You were experiencing issues with email messages being resent after a Block responses were recorded for an incident in DLP.

You can see as many as 8 policies may have recorded block events but the emails are neither delivered nor blocked. Instead they seem to be resent every 14-15 minutes.

At the upstream MTA, the following event is recorded:

{LED=421 4.4.0 Remote server response was not RFC conformant}

Release : All supported versions of the following components:

• DLP Cloud Service for Email
• Network Prevent for Email
• Cloud Prevent for Email

A properly recorded Block response includes a "550-5.7.0" which tells the MTA not to resend but to set the message delivery to FAIL.

If a certain number of incidents with Block response rules are triggered by a single email, a DLP CDS or Email Prevent server will try to add the "Block response to sender" for every configured Response Rule that is called.

At which point, the "Block response to sender" being sent back to the MTA is too long and the MTA may record this as a "421 4.4.0" response, which means the MTA will keep resending the message until it is successful (triggering more incidents and responses), or delivery times out (~24 hours).

The following workarounds can be considered:

1. Delimit policies such that fewer policies with a Block Response will be triggered by each email - in a sense, ensure that policies are tuned as much as possible to isolate or individuate detection and response.
2. Reduce the size of the "Block message to sender" component in the Response Rule, so that the data send to the upstream MTA is smaller and doesn't trip RFCs for message text accompanying the SMTP error code.
3. Alternatively, ensure that email messages sent for testing purposes will not violate more than X policies with the Block response.
   1. If this event was triggered via testing protocols, reconfigure the test emails such that each will only trigger 2 or 3 block responses.

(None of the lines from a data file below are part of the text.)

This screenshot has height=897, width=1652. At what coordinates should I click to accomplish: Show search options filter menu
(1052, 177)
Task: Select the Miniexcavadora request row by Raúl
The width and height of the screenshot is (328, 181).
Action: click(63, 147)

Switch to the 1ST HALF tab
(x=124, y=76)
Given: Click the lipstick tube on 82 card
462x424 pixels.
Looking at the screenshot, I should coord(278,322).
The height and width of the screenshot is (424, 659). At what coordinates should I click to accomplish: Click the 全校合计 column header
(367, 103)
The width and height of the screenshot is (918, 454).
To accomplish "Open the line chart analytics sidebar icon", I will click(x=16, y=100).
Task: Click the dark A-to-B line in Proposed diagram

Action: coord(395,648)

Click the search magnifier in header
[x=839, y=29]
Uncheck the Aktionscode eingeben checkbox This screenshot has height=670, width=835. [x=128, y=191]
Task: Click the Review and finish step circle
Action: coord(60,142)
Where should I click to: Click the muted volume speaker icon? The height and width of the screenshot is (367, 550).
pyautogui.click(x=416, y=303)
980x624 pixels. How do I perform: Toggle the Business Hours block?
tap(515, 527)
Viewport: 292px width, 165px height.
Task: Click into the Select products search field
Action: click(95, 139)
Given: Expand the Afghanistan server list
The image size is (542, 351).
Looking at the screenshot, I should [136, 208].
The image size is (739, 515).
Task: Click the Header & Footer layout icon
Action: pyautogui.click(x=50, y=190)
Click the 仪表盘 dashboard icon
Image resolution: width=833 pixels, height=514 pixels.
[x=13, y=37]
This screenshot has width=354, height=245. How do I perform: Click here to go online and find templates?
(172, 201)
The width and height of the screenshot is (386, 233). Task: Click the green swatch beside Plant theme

That way you know detection works, but don't have the issues with the block rule being applied.

Deep data dive for Block Response Rules: how much is too much?

The cap on these responses is ~1 Kb - but that's not the complete story on what is sent.

If a Response Rule includes a "Block message to sender", that data might be as follows:

The Customer Data Loss Prevention (DLP) solution is designed to ensure that confidential information is protected. This transmission is not permitted under Customer DLP Policy. If you have any questions, please contact [email protected]. IT Security.

That's 270 characters - roughly 270 bytes of data.

However, when the "Block response to sender" is delivered to the upstream MTA, DLP adds an SMTP code, and a space, as a prefix to every line. (This is another requirement of RFC5321; see page 49). 

So, with those codes added, the message as sent for one Block Response would be more like 310 characters:

550-5.7.0 The Customer Data Loss Prevention (DLP) solution is designed to ensure that confidential information is protected.
550-5.7.0 This transmission is not permitted under Customer DLP Policy.
550-5.7.0 If you have any questions, please contact [email protected]
550 5.7.0 IT Security.

If a sent message resulted in 4 incidents being triggered, each of them having the above Block response, the total character count resulting would be 1240 characters:

550-5.7.0 The Customer Data Loss Prevention (DLP) solution is designed to ensure that confidential information is protected.
550-5.7.0 This transmission is not permitted under Customer DLP Policy.
550-5.7.0 If you have any questions, please contact [email protected]
550 5.7.0 IT Security.
550-5.7.0 The Customer Data Loss Prevention (DLP) solution is designed to ensure that confidential information is protected.
550-5.7.0 This transmission is not permitted under Customer DLP Policy.
550-5.7.0 If you have any questions, please contact [email protected]
550 5.7.0 IT Security.
550-5.7.0 The Customer Data Loss Prevention (DLP) solution is designed to ensure that confidential information is protected.
550-5.7.0 This transmission is not permitted under Customer DLP Policy.
550-5.7.0 If you have any questions, please contact [email protected]
550 5.7.0 IT Security.
550-5.7.0 The Customer Data Loss Prevention (DLP) solution is designed to ensure that confidential information is protected.
550-5.7.0 This transmission is not permitted under Customer DLP Policy.
550-5.7.0 If you have any questions, please contact [email protected]
550 5.7.0 IT Security.

That's more than 1 Kb, and is why the defect triggers a "non RFC conformant" message from the upstream MTA.